Thigh volume and quadriceps muscle mass were calculated based on thigh leg circumference (3 sites: distal, middle, and proximal), thigh length, and skinfold measurements (18), a method that has demonstrated excellent agreement with thigh volume assessed with ¹H-MR imaging.

Physical activity level.

Both a subjective modified physical activity level (PAL) recall questionnaire and objective accelerometer data were used to assess physical activity. The PAL questionnaire included items regarding the average type, frequency, intensity, and duration of physical activity in any given week. After receiving standardized operating instructions, subjects wore the accelerometer (GT1M; Actigraph, Pensacola, FL) for 7 continuous days, with adherence automatically assessed by the data output. Average daily physical activity was expressed as steps per day and the time spent in moderate to vigorous physical activity.
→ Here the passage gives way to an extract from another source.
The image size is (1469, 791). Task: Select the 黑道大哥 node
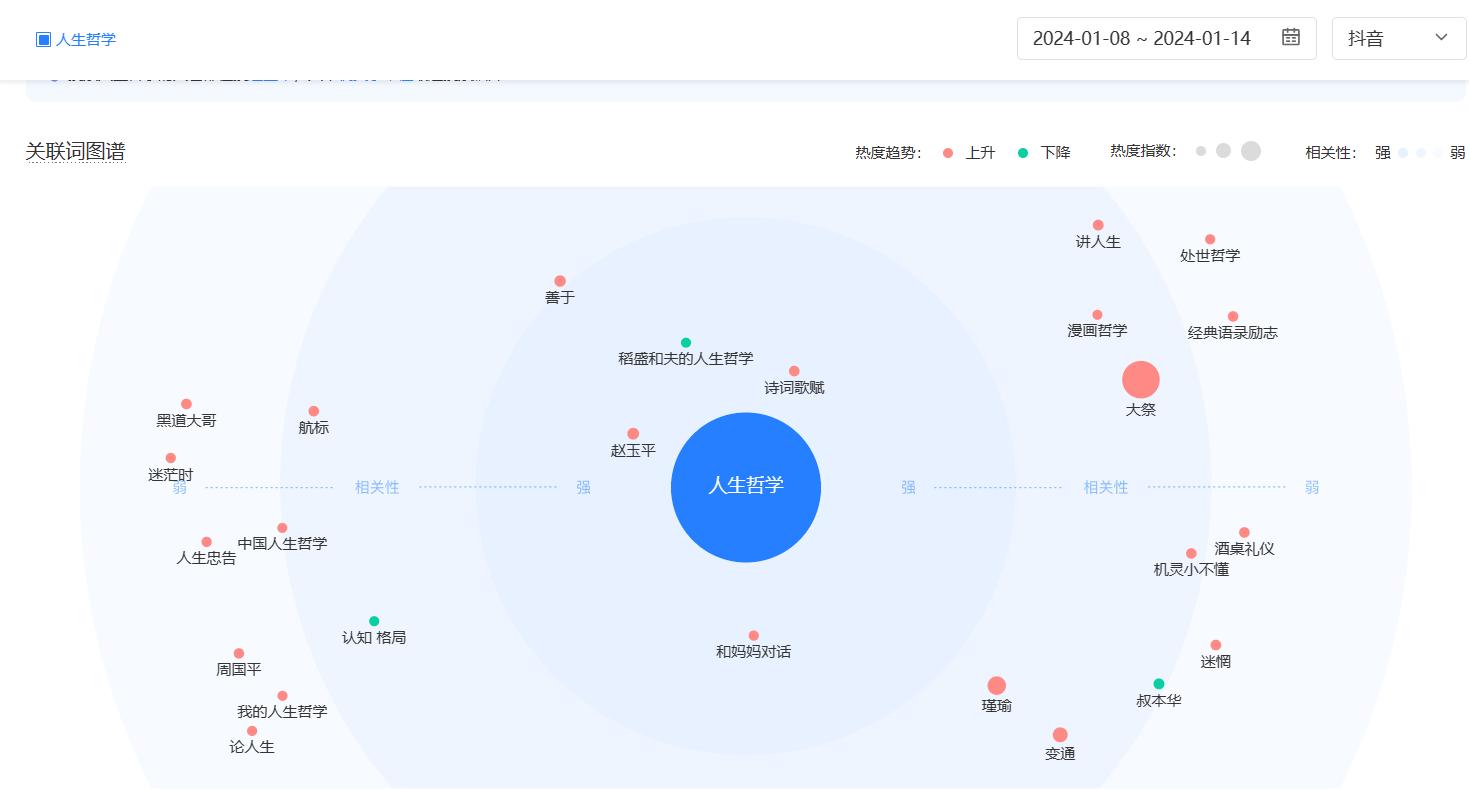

Based on the recommendations of the manufacturer of the accelerometer, thresholds for sedentary, light, and moderate to vigorous activity were defined as <99, 100-1,959, and 1,952+ counts/min, respectively.

Statistical analysis.

The assessment of differences between baseline and exercise was performed with either paired t-tests or nonparametric Wilcoxon tests, where appropriate (Statsoft, version 5.5; Statistica, Tulsa, Oklahoma). Potential relationships between variables were assessed using Pearson's correlation analysis or the nonparametric Spearman rank order correlation. Statistical significance was accepted at P < 0.05. Results are presented as means ± SD in tables and means ± SE in the figures for clarity.

RESULTS

High-energy phosphate compounds, intracellular pH, and mitochondrial function in vivo.
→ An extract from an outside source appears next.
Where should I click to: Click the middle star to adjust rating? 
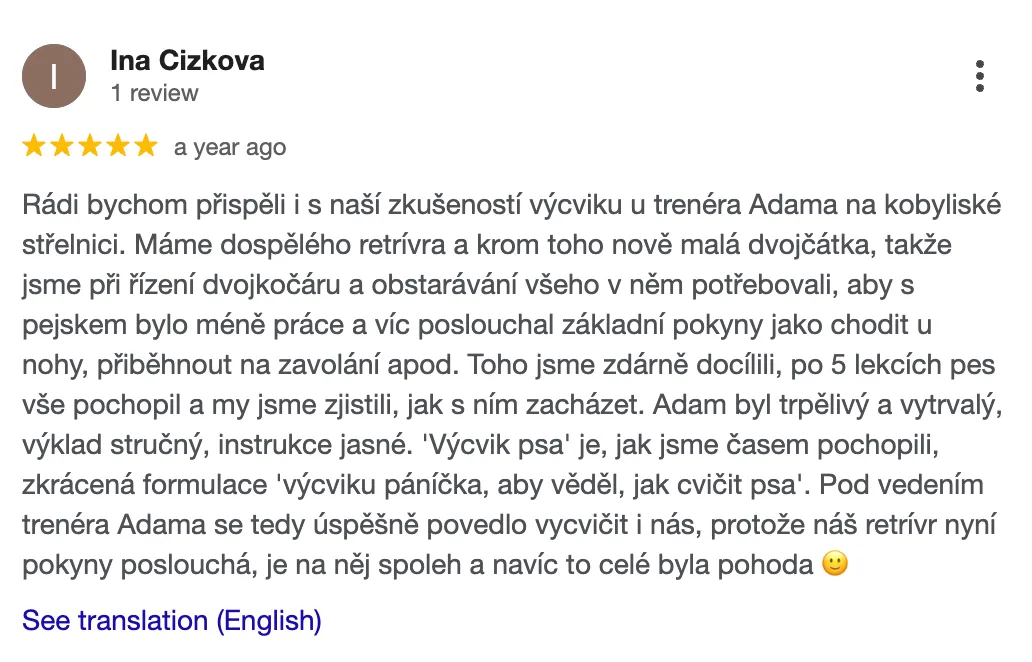[88, 145]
Intracellular metabolite concentrations and pH at rest and at the end of the exercise are summarized in Table 2. Unlike pH, which was not significantly different from baseline after exercise (P > 0.05), PCr was significantly decreased (P < 0.01), and both Pi and ADP were significantly increased compared with baseline (P < 0.01).

Table 2.

Muscle metabolites and pH at rest and in response to knee-extensor exercise, and parameters of mitochondrial function measured by ³¹P-MRS

	Resting	End Exercise
Concentrations	Means SD	Means SD	P
	31 ± 4	16 ± 5	*
Pi, mM	1 ± 0.6	11 ± 3	*
ADP, μM	8 ± 1	64 ± 26	*
pH	6.98 ± 0.03	6.97 ± 0.09
PCr recovery kinetics and mitochondrial function
Time constant, s	44 ± 11
Vmax ADP multipoint, mM/min	20 ± 5
Km, μM	25 ± 6
Hill coefficient	2.6 ± 0.8

Values expressed as means ± SD. PCr, phosphocreatine; Pi, inorganic phosphate; ADP, adenosine diphosphate; PDE, phosphodiester; K_m, ADP value at half-maximal oxidative ATP synthesis rate.

^*P < 0.01, significantly different from baseline.
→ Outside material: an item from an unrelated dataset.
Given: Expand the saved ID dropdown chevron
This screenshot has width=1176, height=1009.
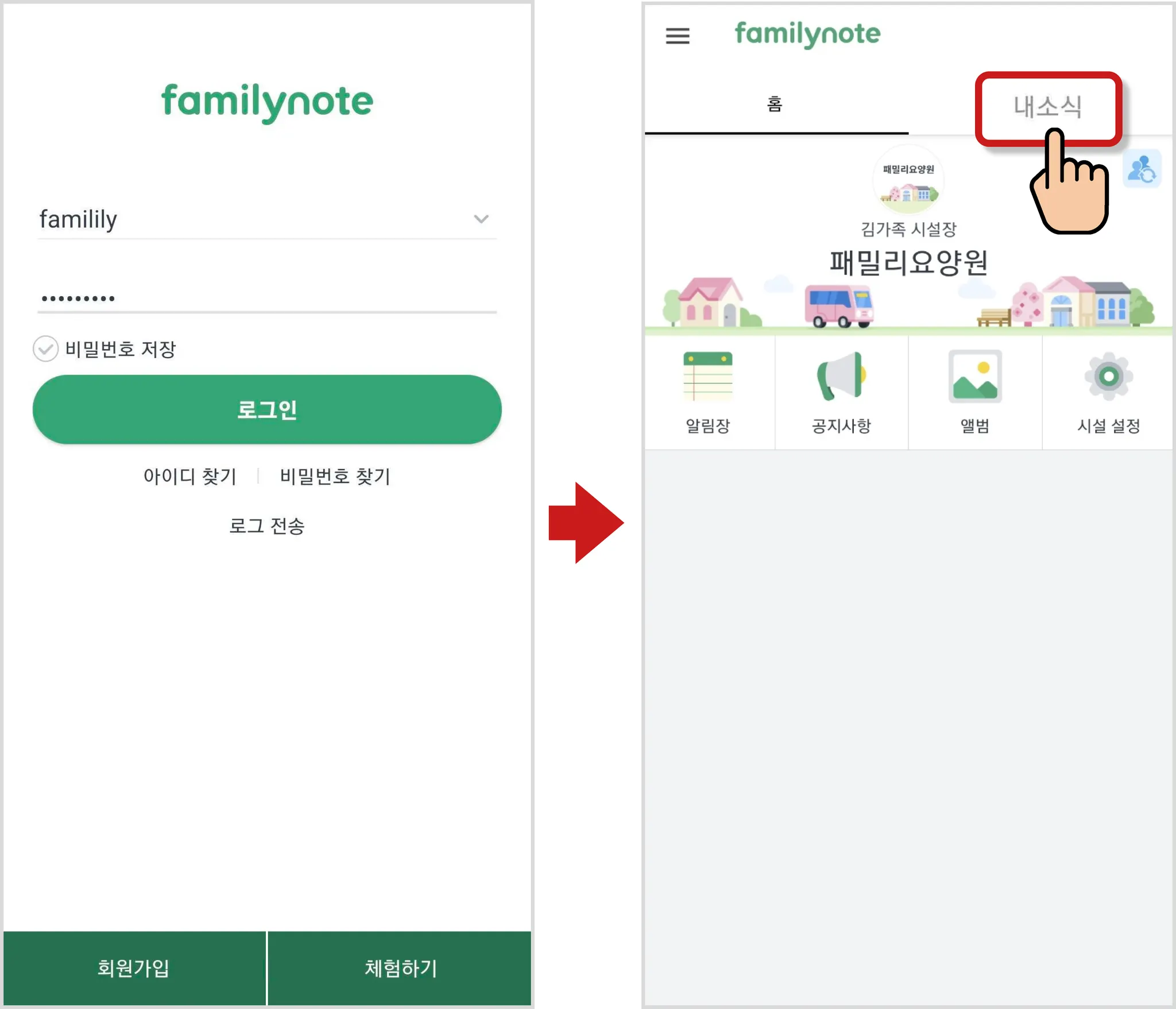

Typical examples of the PCr dynamics during the recovery period as well as the relationship between PCr resynthesis rate and ADP in a representative subject are displayed in Fig. 1. The mean PCr τ and kinetic parameters estimated with the multiple-point ADP model are presented in Table 2. V_max from the linear and phosphorylation potential models were significantly higher than V_max from the kinetic and multiple-point ADP models (P < 0.05; Fig. 2). In addition, the peak ATP synthesis rates from the linear, phosphorylation potential, and ADP kinetic models were significantly higher than the ATP synthesis rate calculated from State 3 CI + CII in vitro (P < 0.05; Fig. 2).

Fig. 1.

Typical example of postexercise [PCr] resynthesis with respect to time, fitted according to a monoexponential function (A) and the corresponding PCr resynthesis rate (mM/min) with respect to ADP concentration, a key regulator of mitochondrial respiration, fitted according to a sigmoid function (B). IC 95, 95% confidence interval of the time constant; n_H, Hill coefficient; and K_m, ADP value at half-maximal oxidative ATP synthesis rate.

Fig. 2.

Peak rates of mitochondrial ATP synthesis based on respiratory control models by the phosphorylation potential (kinetic phosphorylation potential model), ADP using two parameters (kinetic ADP model) or a multipoint analysis (multiple-point ADP model), and the electrical analog model of respiratory (linear model). Dashed line, peak rate of mitochondrial ATP synthesis estimated from the maximal ADP-stimulated respiration in vitro assuming a P/O ratio of 2.47. *P < 0.05, significantly different from ADP models; #P < 0.05, significantly different from calculated in vitro value.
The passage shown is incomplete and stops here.